The bit which is transmitted twice is improved in carrier-to-noise ratio (C/N) by 3 dB in the BER (Bit Error Rate) characteristic and is improved in robustness to the transmission error owing to the above-described twice transmission synthesis processing.

(k10) in FIG. 28 which is a result of the twice transmission synthesis processing is subjected to demodulation processing by a digital demodulation unit (411). The bit string (110) which has been subjected to demodulation processing is output as a bit string (m10) that only the data slot part is extracted from the transmission frame by a frame disassembly unit (412).

Deinterleave processing is performed on the bit string (m10) as shown in FIG. 31(H). Here, bit strings (H1), (H2), (H3), (H4) in the drawing are bit strings which correspond to the bit strings (G1), (G2), (G3), (G4) and are subjected to demodulation processing in the drawing. The bit strings (H1) and (H3) which are bits to be deinterleaved are the bit strings which are exactly the same as each other and therefore deinterleave processing is executed only on the bit string (H1) (the bit string (H3) is not used). The first half of the bit string after interleave (H1) in FIG. 31 corresponds to the bit string (C1) in FIG. 30 (C) and the second half of the bit string (H1) corresponds to the bit string (C2), the bit string (H2) corresponds to the bit string (C3), the bit string (H4) corresponds to the bit string (C6) and therefore the one in FIG. 31 (I) which has the same structure as the one in FIG. 30 (B) is reproduced. Here, twice transmission bits (I1), (I2), (I3), (I4) in FIG. 31 (I) correspond to twice transmission bits (B1), (B2), (B3), (B4) in FIG. 30(B). Frames (FR5_1, FR5_2) in FIG. 31(I) are 140 bits/40 ms and the bit rate thereof is 3.5 kbps. Further, a bit string ((n10) in FIG. 28) which has the same structure as the one in FIG. 30 (A) is reproduced from the one in FIG. 31(I) and is output.

Error correction decoding, error detection is performed on the bit string (n10) by an error correction decoding/error detector (414). Here, the soft decision Viterbi decoding is executed per error correction encoding frame 40 [ms] and a voice information bit string (o10) for two voice encoding frames (20 [ms]) (32 bits×2) is output. In addition, error detection is performed on a voice information bit string in the class 2 which has been subjected to error correction decoding and an error detection flag (p10) which is a result thereof is output.

The voice information bit string (o10) and the error detection flag (p10) are input into a voice decoder (415) and are decoded and reproduced by processing which is the same as that of the prior art voice decoder in FIG. 5, and are output as a reproduced voice (q10).

In the following, the embodiment 3 will be summarized.
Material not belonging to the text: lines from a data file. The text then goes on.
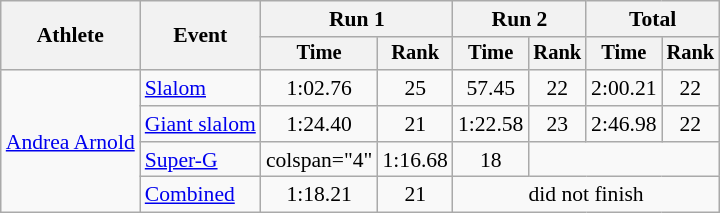
1:18.21 [320, 195]
18 [490, 160]
Combined [200, 195]
colspan="4" [320, 160]
1:02.76 [320, 88]
2:00.21 [624, 88]
1:22.58 [490, 124]
Event [200, 36]
57.45 [490, 88]
Total [652, 19]
1:24.40 [320, 124]
Run 2 [520, 19]
Run 1 [357, 19]
Slalom [200, 88]
2:46.98 [624, 124]
25 [414, 88]
Andrea Arnold [70, 141]
Super-G [200, 160]
Athlete [70, 36]
23 [557, 124]
1:16.68 [414, 160]
Giant slalom [200, 124]
did not finish [586, 195]
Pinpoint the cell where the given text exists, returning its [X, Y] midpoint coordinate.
The sound articulation of at least 80% can be maintained by using the 3.2 kbps voice encoding Codec technology including the prior art error correction in the wireless communication, irrespective of occurrence of the transmission error of 7%. However, in a case where the transmission error rate exceeds 7%, the error correction does not effectively function and the quality deterioration of the reproduced voice becomes remarkable, when the transmission error rate is further heightened, the erroneous correction (error worsening due to not effective functioning of the error correction) frequently occurs and voice decoding becomes difficult. In order to solve this issue, the embodiment 3 of the present invention proposes a robust transmission method for a voice signal which can also cope with the inferior propagation environment in which high transmission error occurs.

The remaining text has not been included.